MARCH 30, 2023

BRAID’S TEAM

<aside> 💡 Welcome to the second article in our series of Tech Team Profiles! Here, we’ll introduce you to the team building Braid’s automated engineering design technology. Below is an interview with Giles Strong, a Researcher at Braid with a background in particle physics and machine learning.

</aside>

Give a 1-minute elevator pitch of your PhD research.

I conducted my PhD research at the Laboratory of Instrumentation and Experimental Particle Physics in Lisbon, Portugal. The PhD was funded by the Horizon 2020 European Network. There were ten other PhDs around Europe working together on similar projects. The other PhD students and I were collectively researching how we can use deep learning algorithms to better understand particle collisions. I spent four years designing and training neural networks to understand how they can take in Large Hadron Collider (LHC) data and predict whether it’s a Higgs boson event or background noise.

Caption: Giles visiting CERN while he was a PhD student.

Caption: Giles visiting CERN while he was a PhD student.

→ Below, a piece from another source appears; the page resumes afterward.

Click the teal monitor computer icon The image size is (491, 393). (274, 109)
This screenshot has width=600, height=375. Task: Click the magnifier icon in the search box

The Higgs boson was discovered in 2012. However, there’s still a lot of work to be done to measure its parameters, some of which require particle collisions in which two Higgs bosons are created simultaneously. Because such collisions are an incredibly rare event, distinguishing them amongst all of the other background noise is challenging. You need to collect many data points to have a high enough signal-to-noise ratio to confidently claim that you have observed such collisions. We used a combination of simulators, including a simulator of our entire particle collision detector, to compare to the data we collected at the LHC.

Because we could simulate both the collisions and signals, we knew the true class of each datapoint. We could then train a deep neural network to separate the signal from the background noise. This could be used to help estimate the rate at which the pairs of Higgs bosons are created at the real LHC, allowing us to better measure their properties.

Obviously your PhD research is a very complex topic for most people. How do you explain your research to a lay person with a limited technical background?

Metaphors can be somewhat useful, but every approach has its own pros and cons. Some researchers may argue that your explanation is too simplified or that you didn’t explain some very specific aspect that matters to them, but isn't actually relevant to the general public. Others may say that the metaphor is too complex and fails to deliver the intended message. Ultimately, you have to think about what you want to achieve by using metaphor. Are you trying to transfer specific knowledge or just have the listener gain an appreciation at a very high level?

As part of the funding for the PhD, there was support for scientific outreach. Every two weeks, each researcher in the group would write a blog post. For my own posts, I was taking quite specific points and explaining them, though ultimately the audience was not lay people. Fellow PhD student Alex Held wrote a nice post on the use of metaphors for outreach. His description of how the Higgs mechanism provides mass to particles can be used to help provide background to the general public for our research. As he explains towards the end, however, going too deep into the analogy causes it to break down.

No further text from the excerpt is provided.